كَتَبْتُ هذه المَقَالَةَ مِنْ بَنَاتِ أَفْكَارِيِ
Bu makaleyi özgün fikirlerimden yazdım.
بَنَاتُ الدَّهْرِِ
Belalar, musibetler, felaketler.
أَتْعَبَتْنِي بَنَاتُ الدَّهْرِِ
Musibetler beni yordu.
هَلْ لِلْفَتَى مِنْ بَنَاتِ الدَّهْرِ مِنْ وَاقٍ (مُمَزَّق العبدي)ِ
İnsanı felaketlerden bir koruyacak var mı? (Mümezzak el-Abdi)

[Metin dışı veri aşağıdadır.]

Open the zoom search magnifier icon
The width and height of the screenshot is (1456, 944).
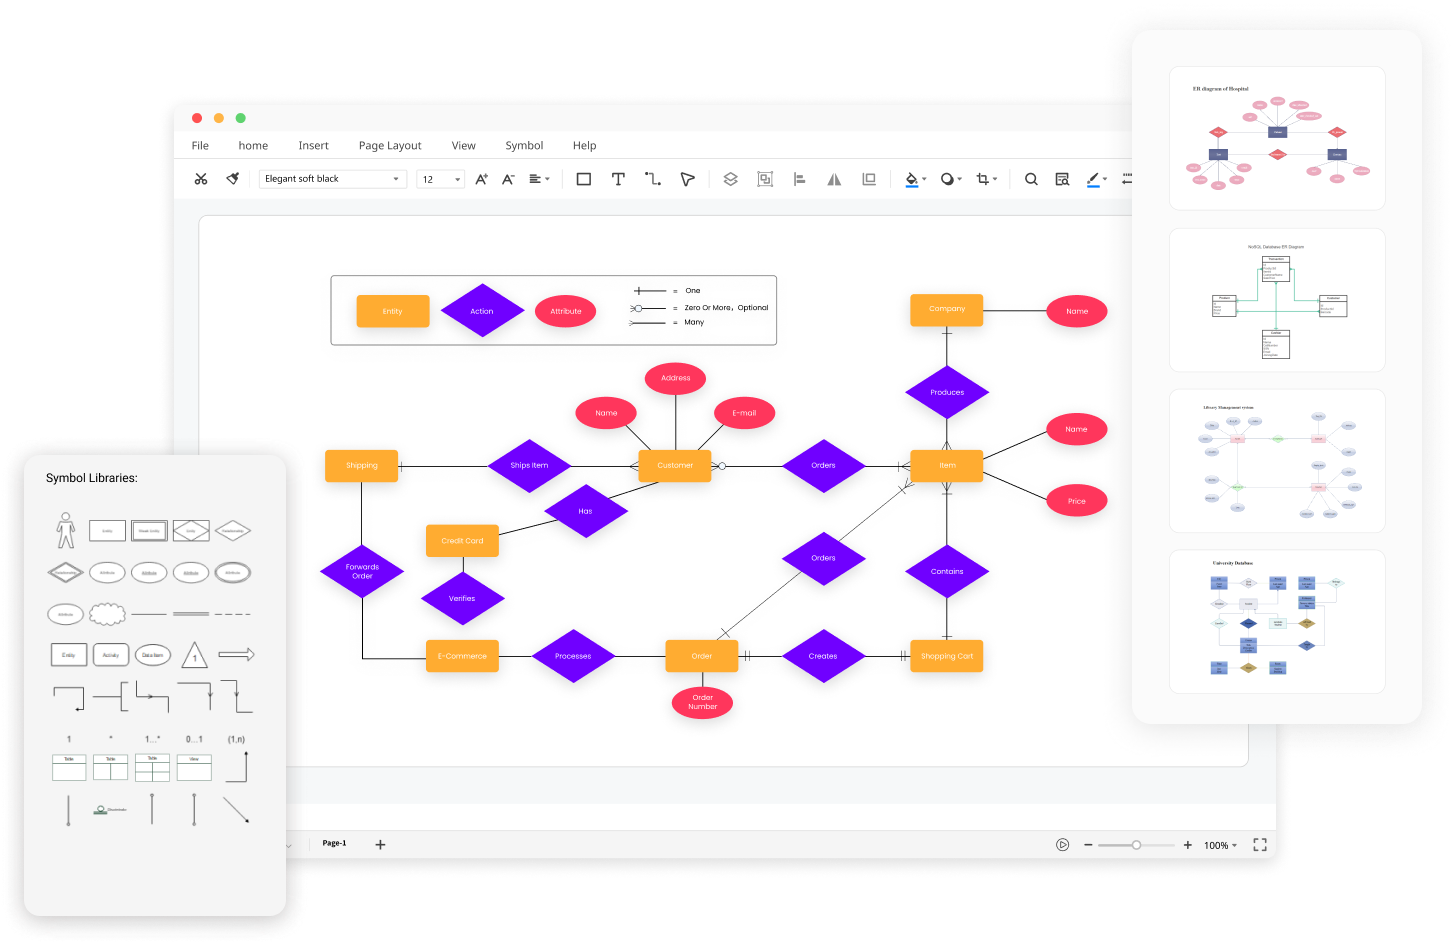click(x=1031, y=178)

واستِراقُ الشّعرِ عندَ الشّعراء. أفظَعُ منْ سرِقَةِ البَيْضاء والصّفْراء، وغَيرَتُهُمْ على بَناتِ الأفكارِ، كغيرَتِهِمْ على البَناتِ الأبكارِ (مقامات الحريري)ِ
Şiir çalmak, şairler nezdinde altın gümüş çalmaktan daha çirkindir. kendi düşüncelerine karşı izzeti nefisleri kendi kızlarına olan izzeti nefisleri gibidir. (Makamatu'l-Harîrî)
بناتُ الصَّدْرِ
Tasalar, kaygılar, endişeler, üzüntüler.
بناتُ اللَّيلِ
Endişeler, dertler, üzüntüler, tasalar, vesveseler, humma (ateşli hastalık). - Kendini satan kadın
تَظَلُّ بَناتُ الليلِ حَوْلي عُكَّفاً عُكُوفَ البَواكِي بَيْنَهُنَّ قَتِيلُوِ
Dertler ölünün etrafını saran ağıtçı kadınlar gibi beni kuşatmışla
غَزْل البناتِ
pamuk şekeri, pişmaniye.
بنات نعْش الكُبرىِ
Büyük Kepçe veya Pulluk, Büyükayı takımyıldızının yedi parlak yıldızından oluşan büyük bir yıldız kümesi.